20 May 2026

For years, the hardest problem in AI image generation wasn't quality. It was consistency. You could generate a beautiful character in one prompt, then ask for "the same character, walking down a street," and the model would hand you a different person.
That problem is mostly solved now. Nano Banana — Google's Gemini 2.5 Flash Image, and the newer Nano Banana 2 (Gemini 3.1 Flash Image, released Feb 2026) — can hold a character's face, outfit, and proportions across multiple edits and scenes. Per Google's launch announcement, Nano Banana 2 maintains the resemblance of up to five characters and the fidelity of up to 14 objects in a single workflow. That's not a marketing line. In practice, it's the reason this model is becoming the default for comics, storyboards, product photography and virtual try-on.
This post is the practical version. Twelve prompts you can copy, the anatomy of what works, and an honest list of where the model still misses.

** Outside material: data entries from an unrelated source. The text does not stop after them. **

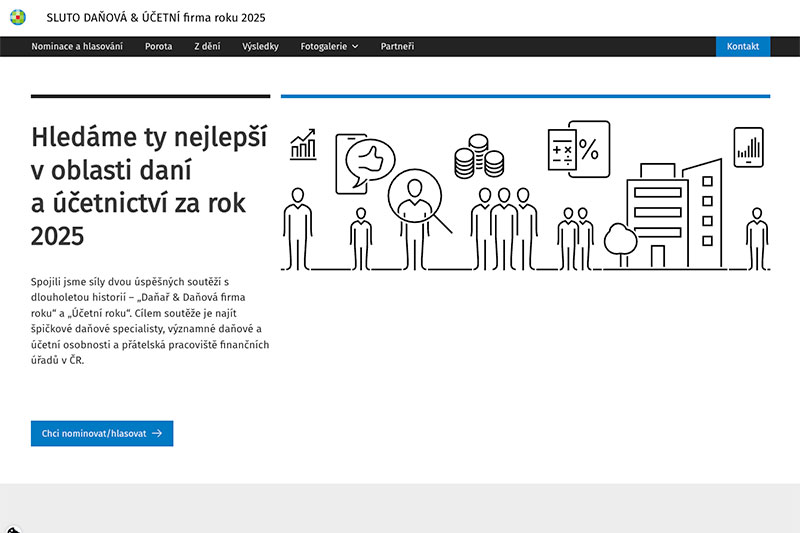Open the Partneři page

point(397,46)
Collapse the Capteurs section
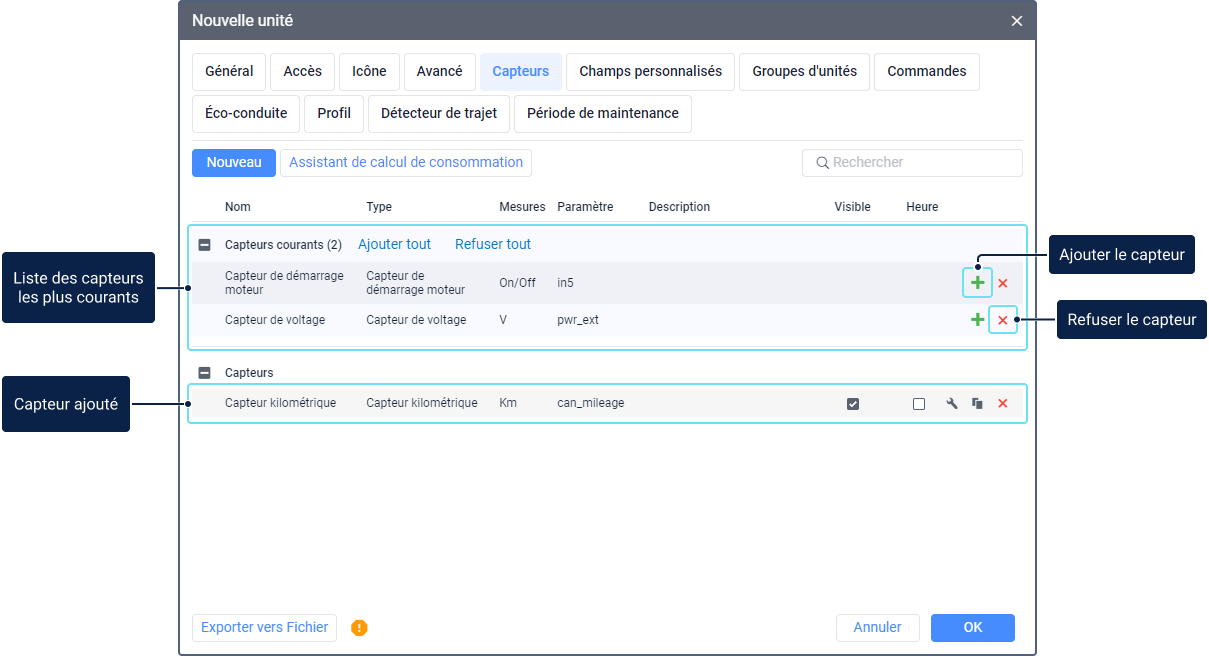The image size is (1209, 656). point(205,373)
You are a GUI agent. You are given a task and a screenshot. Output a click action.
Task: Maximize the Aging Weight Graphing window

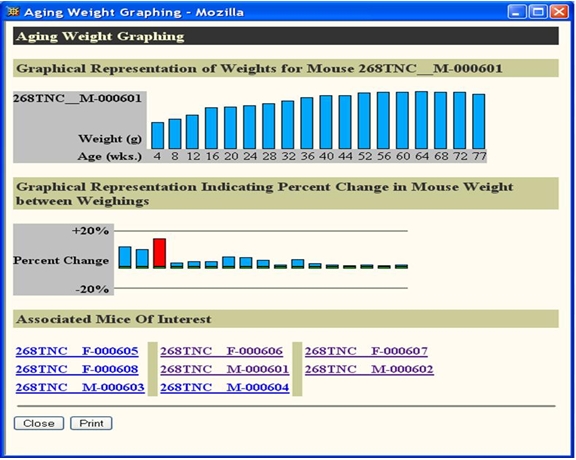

If you've been pulling your hair out over Midjourney character drift, this is the guide.
When prompters say "character consistency," they usually mean one of three different things:
Same face, same hair, same age across scenes.
Same outfit, same accessories, same colors.
Same art style, same rendering, same vibe.
The hardest of the three is identity. Diffusion models (Stable Diffusion, Midjourney, DALL-E) re-roll the latent on every generation, which means subtle face features drift unless you train a LoRA, supply embeddings, or stack reference-image conditioning. That's a lot of setup for "draw my character one more time."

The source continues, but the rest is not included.